I designed and built the current playground at the St. Michael School in St. Louis and I’ve helped other educators design playgrounds.  We are currently helping to design a playground for a school in St. Louis.  I am always struck by one simple guiding principle: we might think of playgrounds in the same way that we think of classrooms…they are just bigger, so gross motor experiences are prevalent.  The importance of the organization of space and the careful choice of materials is the same.

Here are six overarching patterns that guide my thinking when designing a playground.

First: Spaces open from a building to a large open area covered with a soft surface, like the KORKAT two layer poured in place soft surface (choose a NEUTRAL color).  Think of the large space as a piazza…for running, biking, scooters, ball games, large gatherings…surrounded by ever more intimate spaces.  Think: a space for 20-40, or more…to spaces for 4-6…to spaces for 1-2.  

Second: Around the large open area, think of placing different small group (4-8) gross motor activities: swings, slides, monkey bars, sand boxes, climbing frames, etc.  

Third: Use the natural topography as much as possible…for a small amphitheater or a bridge. Here’s a slide build into a little hill.

Fourth: Use natural materials that present interesting physical challenges…as simple as 24-36 inch diameter logs cut into 4 to 12 inch disks…laid out in a flat area…for hopping, jumping…or just sitting.  They can also be rearranged by the children.  Here is a “vehicle” carved out of a log.

Fifth: Find materials that are as natural and generative as possible.  If I had my druthers you’d never see a plastic playhouse anywhere…or a plastic anything anywhere!  But you would see materials that could be “fabricated” into “houses.”  Like this one in a kindergarten in Lund, Sweden.  The predominant material here is pallets.  The kindergarteners put it together…note the photo of nails hammered in place (and an adult secured parts of it.)

Vinden Preschool, Lund, Sweden

Vinden Preschool, Lund, Sweden

Vinden Preschool, Lund Sweden

Vinden Preschool, Lund Sweden

Of course, the two most generative, and easily accessible materials are SAND and WATER.

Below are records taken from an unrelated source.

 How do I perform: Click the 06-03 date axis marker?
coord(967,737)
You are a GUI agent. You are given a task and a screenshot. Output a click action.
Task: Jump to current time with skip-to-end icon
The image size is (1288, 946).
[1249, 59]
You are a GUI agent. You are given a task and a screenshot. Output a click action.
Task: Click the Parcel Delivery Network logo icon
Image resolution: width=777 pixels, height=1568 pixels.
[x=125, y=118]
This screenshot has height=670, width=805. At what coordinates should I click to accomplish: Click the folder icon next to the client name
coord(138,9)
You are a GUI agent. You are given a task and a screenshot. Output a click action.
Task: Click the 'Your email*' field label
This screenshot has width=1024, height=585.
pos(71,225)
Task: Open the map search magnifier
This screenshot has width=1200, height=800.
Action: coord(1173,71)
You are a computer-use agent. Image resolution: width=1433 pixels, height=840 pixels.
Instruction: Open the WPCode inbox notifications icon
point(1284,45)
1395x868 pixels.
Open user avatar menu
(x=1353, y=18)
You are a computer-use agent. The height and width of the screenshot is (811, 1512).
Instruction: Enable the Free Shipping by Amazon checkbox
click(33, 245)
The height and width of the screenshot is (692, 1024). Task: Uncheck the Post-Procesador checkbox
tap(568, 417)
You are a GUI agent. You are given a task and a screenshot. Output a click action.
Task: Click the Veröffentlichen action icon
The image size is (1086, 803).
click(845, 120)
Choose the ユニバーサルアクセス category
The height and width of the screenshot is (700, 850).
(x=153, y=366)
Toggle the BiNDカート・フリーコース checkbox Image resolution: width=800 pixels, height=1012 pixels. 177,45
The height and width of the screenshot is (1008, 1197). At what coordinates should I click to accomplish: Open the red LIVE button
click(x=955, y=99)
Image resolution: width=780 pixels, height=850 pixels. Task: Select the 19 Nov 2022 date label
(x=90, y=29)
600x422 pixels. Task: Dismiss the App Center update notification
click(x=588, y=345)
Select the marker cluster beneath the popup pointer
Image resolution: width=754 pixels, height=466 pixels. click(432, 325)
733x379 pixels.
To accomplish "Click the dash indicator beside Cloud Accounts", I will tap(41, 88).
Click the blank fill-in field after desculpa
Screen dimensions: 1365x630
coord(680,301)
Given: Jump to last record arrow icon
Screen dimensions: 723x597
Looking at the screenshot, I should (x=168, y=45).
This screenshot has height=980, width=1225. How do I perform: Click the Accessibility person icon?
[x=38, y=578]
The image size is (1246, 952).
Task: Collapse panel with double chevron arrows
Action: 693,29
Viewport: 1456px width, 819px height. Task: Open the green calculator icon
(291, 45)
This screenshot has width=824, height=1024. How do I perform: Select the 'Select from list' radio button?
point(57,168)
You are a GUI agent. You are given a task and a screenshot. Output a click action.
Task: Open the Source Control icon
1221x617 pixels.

Sixth: design spaces for 1-2 children around the periphery.  Usually, and somewhat ironically, the outside wall of the building affords lots of opportunity for this…especially when you think of water…sinks in counters along the building wall with work tables for an outdoor studio.  A building’s exterior inside corners can provide a place for a table and shelves. A pile of 4-6 foot tree limbs or pallet boards that can be formed into a teepee or a fort.  A 6 to 8 foot amphitheater dug into a slope.  

I just thought of a SEVENTH: build the playground in stages, starting with the big space and two or three of the middle and small spaces.  Observe how the children use the spaces.  Think with THEM what else WE might add.  Then create the additions, one at a time, and CELEBRATE each one. Or better yet, start by asking the children and the community, and imagining with them their dream playground, a strategy that Sharon Danks outlines in her book…and then, build it in stages.